HUST decaf-mind-compiler lab from stanford cs143
For the first task of the frontend, you will use flex to create a scanner for the Decaf programming language. Your scanner will transform the source file from a stream of bits and bytes into a series of meaningful tokens containing information that will be used by the later stages of the compiler.
Build the scanner with FLEX according to the specification of Decaf. To be more staightforward, when a keyword(operator, constant, etc.) is read from the stream of source file, we should recognize it and return a meaningful token which can be used by the syntax analysis later.
The parser will read Decaf source programs and construct a parse tree. If no syntax errors are encountered, your code will print the completed parse tree as flat text. At this stage, you aren’t responsible for verifying meaning, just structure.
After familiar with the grammar of Decaf, we can build the parser which can build the Abstract Syntax Tree of a decaf program according to its structure and check for the error of grammar structure. First we should build the parser with BISON. The parser can read tokens generated from lexical analysis and check if there is an error by shift and reduce. After that, we can write the codes which can build the AST along with the shifting and reduce period.
Your semantic analyzer will traverse your parse tree (as many times as is necessary) and validate that the semantic rules of the language are being respected, printing appropriate error messages for violations.

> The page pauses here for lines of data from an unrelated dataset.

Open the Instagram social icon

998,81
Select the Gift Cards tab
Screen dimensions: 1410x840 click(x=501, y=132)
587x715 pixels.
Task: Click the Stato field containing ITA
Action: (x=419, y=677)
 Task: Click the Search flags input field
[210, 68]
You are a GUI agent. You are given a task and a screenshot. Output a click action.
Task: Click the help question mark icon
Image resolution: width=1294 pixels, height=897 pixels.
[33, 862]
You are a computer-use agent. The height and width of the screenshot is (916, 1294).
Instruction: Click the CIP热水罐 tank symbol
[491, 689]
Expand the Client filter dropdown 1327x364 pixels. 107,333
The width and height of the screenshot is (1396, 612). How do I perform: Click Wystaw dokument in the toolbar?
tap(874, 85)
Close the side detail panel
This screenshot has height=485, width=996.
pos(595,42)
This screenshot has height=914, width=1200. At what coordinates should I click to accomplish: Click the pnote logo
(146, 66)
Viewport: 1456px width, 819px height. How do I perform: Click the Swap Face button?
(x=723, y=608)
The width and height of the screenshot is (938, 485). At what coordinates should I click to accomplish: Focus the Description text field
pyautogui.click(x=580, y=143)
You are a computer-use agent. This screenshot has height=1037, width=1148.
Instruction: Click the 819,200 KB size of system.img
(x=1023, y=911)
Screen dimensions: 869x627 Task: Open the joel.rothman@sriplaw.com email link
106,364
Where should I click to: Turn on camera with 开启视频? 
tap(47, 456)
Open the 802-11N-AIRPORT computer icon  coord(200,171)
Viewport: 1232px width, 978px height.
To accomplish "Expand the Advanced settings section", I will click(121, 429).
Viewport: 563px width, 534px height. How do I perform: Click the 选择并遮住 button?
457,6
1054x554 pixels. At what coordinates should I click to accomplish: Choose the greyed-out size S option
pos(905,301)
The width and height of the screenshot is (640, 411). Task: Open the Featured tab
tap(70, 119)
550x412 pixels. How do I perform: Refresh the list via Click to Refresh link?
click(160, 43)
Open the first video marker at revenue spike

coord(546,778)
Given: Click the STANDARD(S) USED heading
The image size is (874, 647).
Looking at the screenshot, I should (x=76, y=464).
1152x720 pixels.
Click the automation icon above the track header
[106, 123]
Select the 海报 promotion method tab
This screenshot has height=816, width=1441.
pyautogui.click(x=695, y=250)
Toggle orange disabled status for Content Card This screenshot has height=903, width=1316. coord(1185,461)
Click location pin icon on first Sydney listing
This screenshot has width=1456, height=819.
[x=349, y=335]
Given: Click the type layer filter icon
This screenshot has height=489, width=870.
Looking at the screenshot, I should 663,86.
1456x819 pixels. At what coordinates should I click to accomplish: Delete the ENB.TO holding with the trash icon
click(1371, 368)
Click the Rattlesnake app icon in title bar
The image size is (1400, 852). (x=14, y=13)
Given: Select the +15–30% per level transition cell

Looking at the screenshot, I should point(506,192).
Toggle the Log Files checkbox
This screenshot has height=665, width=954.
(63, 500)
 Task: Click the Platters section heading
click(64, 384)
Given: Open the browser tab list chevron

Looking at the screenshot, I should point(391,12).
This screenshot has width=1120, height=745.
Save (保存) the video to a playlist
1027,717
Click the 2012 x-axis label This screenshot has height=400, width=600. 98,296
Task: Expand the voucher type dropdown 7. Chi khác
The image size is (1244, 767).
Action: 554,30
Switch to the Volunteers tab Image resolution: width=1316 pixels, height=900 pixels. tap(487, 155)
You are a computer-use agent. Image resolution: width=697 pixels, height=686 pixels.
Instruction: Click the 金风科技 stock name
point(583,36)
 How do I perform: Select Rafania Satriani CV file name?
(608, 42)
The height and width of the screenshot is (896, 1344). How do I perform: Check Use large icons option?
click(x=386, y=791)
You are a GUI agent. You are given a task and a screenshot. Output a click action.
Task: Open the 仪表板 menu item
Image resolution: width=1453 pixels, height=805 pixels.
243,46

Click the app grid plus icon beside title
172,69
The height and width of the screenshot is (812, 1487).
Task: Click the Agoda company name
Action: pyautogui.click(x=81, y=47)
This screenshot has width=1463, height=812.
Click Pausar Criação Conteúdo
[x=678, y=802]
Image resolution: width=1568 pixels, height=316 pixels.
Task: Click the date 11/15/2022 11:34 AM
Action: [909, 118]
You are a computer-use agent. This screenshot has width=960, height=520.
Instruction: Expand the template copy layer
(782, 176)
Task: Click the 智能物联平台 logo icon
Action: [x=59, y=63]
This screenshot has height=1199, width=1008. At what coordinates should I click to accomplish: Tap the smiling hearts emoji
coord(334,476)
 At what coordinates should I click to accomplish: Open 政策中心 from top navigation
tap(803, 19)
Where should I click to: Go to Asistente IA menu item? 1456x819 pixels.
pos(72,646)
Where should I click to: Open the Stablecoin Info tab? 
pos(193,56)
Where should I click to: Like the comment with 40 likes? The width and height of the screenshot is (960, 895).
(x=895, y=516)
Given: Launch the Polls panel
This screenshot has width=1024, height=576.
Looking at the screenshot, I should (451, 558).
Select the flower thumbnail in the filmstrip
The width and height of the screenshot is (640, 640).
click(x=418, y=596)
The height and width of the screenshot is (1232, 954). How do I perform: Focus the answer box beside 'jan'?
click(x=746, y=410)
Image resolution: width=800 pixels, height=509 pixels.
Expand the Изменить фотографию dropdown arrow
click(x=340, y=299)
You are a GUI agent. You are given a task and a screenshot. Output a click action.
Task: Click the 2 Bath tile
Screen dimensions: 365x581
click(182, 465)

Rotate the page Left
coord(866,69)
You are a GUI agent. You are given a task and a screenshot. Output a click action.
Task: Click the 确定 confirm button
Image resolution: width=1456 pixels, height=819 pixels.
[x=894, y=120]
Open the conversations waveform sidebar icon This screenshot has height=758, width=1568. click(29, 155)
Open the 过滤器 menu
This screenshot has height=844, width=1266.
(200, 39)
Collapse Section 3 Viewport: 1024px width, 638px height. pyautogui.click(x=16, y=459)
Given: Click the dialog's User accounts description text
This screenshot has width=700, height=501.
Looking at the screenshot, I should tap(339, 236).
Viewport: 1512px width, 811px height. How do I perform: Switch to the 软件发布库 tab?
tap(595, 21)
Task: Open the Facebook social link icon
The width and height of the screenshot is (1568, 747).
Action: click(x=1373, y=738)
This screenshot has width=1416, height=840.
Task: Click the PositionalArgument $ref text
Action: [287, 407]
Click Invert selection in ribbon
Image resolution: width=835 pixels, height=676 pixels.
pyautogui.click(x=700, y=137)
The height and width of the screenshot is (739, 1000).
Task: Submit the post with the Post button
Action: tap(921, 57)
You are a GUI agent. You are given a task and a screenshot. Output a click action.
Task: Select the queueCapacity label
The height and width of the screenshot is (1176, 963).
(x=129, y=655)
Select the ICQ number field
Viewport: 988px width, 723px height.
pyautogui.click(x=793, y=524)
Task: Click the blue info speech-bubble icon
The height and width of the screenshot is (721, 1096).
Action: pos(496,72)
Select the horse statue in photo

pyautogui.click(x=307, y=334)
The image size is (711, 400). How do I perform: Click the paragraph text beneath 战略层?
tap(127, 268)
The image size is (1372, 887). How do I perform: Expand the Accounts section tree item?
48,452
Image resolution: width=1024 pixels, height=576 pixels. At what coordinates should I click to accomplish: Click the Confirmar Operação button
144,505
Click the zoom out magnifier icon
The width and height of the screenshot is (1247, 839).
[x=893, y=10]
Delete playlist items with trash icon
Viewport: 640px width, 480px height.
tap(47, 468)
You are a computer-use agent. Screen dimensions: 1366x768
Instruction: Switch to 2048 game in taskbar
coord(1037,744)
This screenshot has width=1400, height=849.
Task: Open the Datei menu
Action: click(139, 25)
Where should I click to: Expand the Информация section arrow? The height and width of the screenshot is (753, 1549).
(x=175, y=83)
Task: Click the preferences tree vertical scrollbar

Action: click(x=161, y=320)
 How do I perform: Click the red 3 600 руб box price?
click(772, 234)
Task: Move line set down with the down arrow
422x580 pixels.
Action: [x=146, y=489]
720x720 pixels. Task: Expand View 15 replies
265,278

In this period, we will traverse the AST built in the syntax analysis and implement the Check method which can check if there is a semantic error for each node. First we shoule build scope for each node which can help identify if a variable or a class or a function is declared and if it is visible or shadowed. And the scope can give us a lot of information of a specific node. After that we can accomplish the checkpoints of semantic analysis one by one by implementing the Check methods.
In the final project, you will implement a back end for your compiler that will generatecode to be executed on the SPIM simulator. Finally, you get to the true product of all your labor—running Decaf programs!
This pass of your compiler will traverse the abstract syntax tree, stringing together the appropriate TAC instructions for each subtree—to assign a variable, call a function, or whatever is needed. Those TAC instructions are then translated into MIPS assembly via a translator class we provide that deals with the more grungy details of the machine code. Your finished compiler will do code generation for all of the Decaf language (with a few minor omissions) as well as reporting link and runtime errors.
As in the semantic analysis period, we will traverse the AST and at this time we shoule implement the Emit method which is able to generate a TAC instruction when it is needed. When a TAC instruction is generated, the class MIPS can translate it to a series of mips instructions which can be executed in spim(MIPS simulator). In order to generate TAC instructions, we can implement a codeGenerator class which can generate TAC instructions by using the interfaces providing by MIPS class. Then we can do the TAC generation of operators, statements, functions, classes, etc. and finally run the decaf program.